▶ Extrait du texte

────────────────

Dans le monde, madame Lachapelle se faisait distinguer autant par sa conversation pleine d’agrément, et remarquable surtout par une touche d’originalité qu’elle tenait tout-à-fait de la nature, que par la grâce et la simplicité de ses manières. Modeste quelquefois jusqu’à l’humilité, elle cherchait plutôt à s’instruire qu’à se faire remarquer. La modestie chez madame Lachapelle était telle, qu’aux yeux même de ceux qui ne connaissaient point son coeur, elle pouvait passer pour de l’affectation. Son savoir et son habileté ne se déployaient jamais que dans les circonstances opportunes, et lorsqu’ils devaient être efficaces dans leur application. Quoique douée d’une grande sensibilité, son ame ne se laissa jamais subjuguer, même passagèrement, par cet enivrement d’amour-[105]propre si naturel, surtout aux femmes de quelque supériorité.
À une époque fameuse, où la réputation de madame Lachapelle était européenne, elle balança celle de l’illustre Dubois pour assister Marie-Louise, et l’aider à donner un héritier à la couronne de l’empire français, et à cet effet elle eut plusieurs conférence [sic] avec les personnes les plus influentes à la cour. En ne la préférant point à son compétiteur et à son ami, on n’a fait qu’obéir aux usages du siècle qui, depuis longtemps, imposent aux princesses un accoucheur plutôt qu’une sage-femme.

────────────────

▶ Contenu des entrées
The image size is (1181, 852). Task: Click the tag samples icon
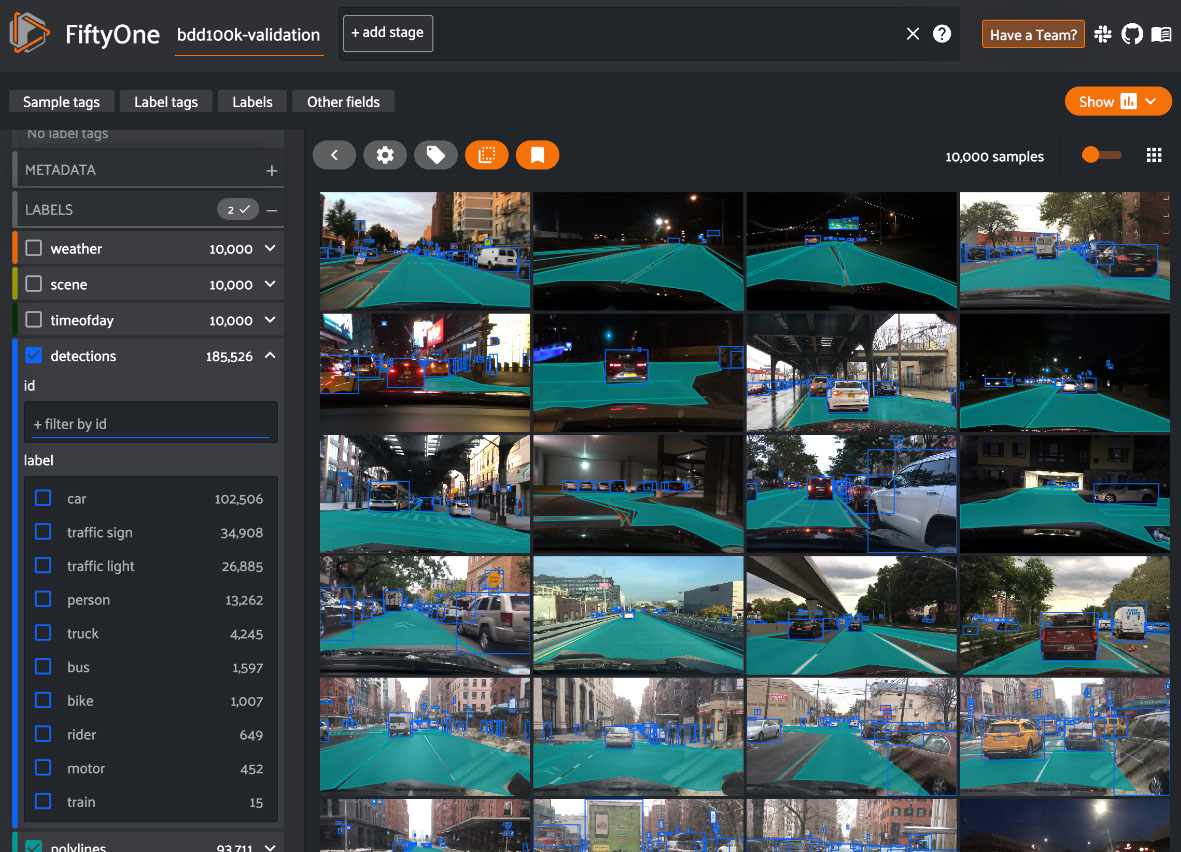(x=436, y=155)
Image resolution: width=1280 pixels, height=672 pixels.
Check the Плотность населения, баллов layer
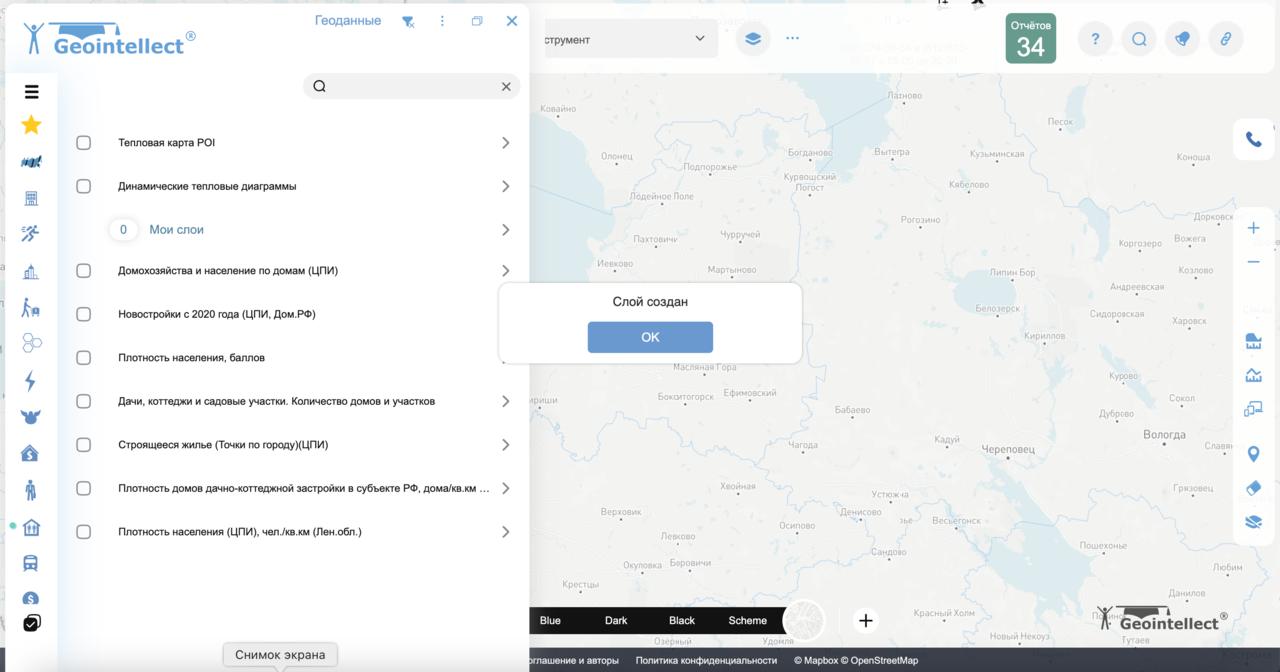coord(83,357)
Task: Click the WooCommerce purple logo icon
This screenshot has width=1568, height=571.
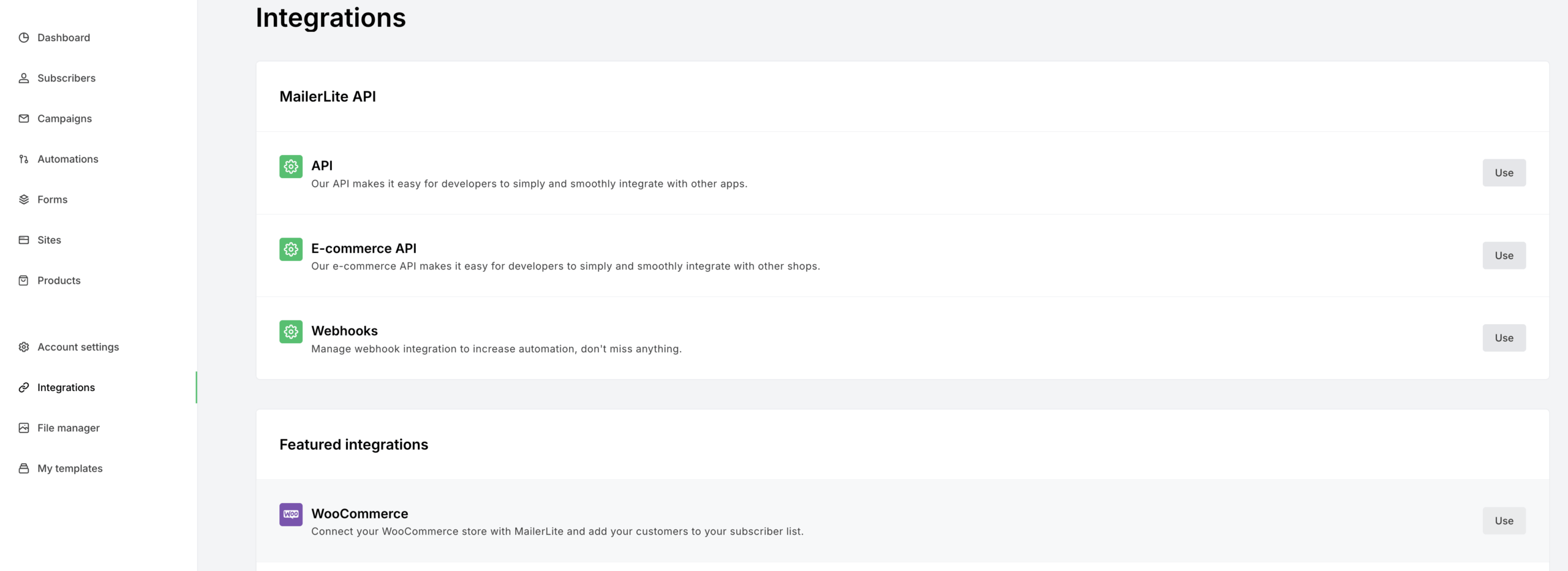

────────────────

▶ Liste des tâches
A - Relevez toutes les personnes désignées par leur nom dans l'extrait sur madame Lachapelle.
B - Selon l'extrait sur madame Lachapelle, pourquoi ne lui a-t-on pas donné la préférence sur Dubois pour assister Marie-Louise ? Répondez en une à trois phrases.
C - Poursuivez l'extrait sur madame Lachapelle à la suite de sa dernière phrase.

▶ Corrigé des tâches
A - madame Lachapelle, Dubois, Marie-Louise

B - On n'a fait qu'obéir aux usages du siècle. Depuis longtemps, ces usages imposent aux princesses un accoucheur plutôt qu'une sage-femme.

C -
Les travaux et les méditations ont contribué puissamment, nous n’en doutons point, à abréger la carrière de madame Lachapelle, morte à cinquante-deux ans. Une maladie cruelle, au-dessus encore des ressources de l’art, maladie organique de l’estomac, s’est manifestée long-temps avant la terminaison fâcheuse. Douée d’un grand courage, madame Lachapelle, quoique souffrante, n’interrompit ni ses leçons ni ses occupations; elle cachait même soigneusement ses douleurs aux personnes qui l’entouraient pour mieux continuer ses travaux et l’exercice de ses fonctions. Cependant le mal faisait sensiblement des progrès, qui la ravirent à ses amis, à la science et à l’humanité, le 4 octobre 1821. Cette perte fut sentie, non-seulement par toutes les personnes attachées à l’établissement, mais par toutes celles qui avaient connu madame Lachapelle. Elle causa également de vifs regrets à tous les hommes de l’art qui en désirent sincèrement les progrès, et qui savaient combien celle dont ils déploraient la perte pouvait y contribuer.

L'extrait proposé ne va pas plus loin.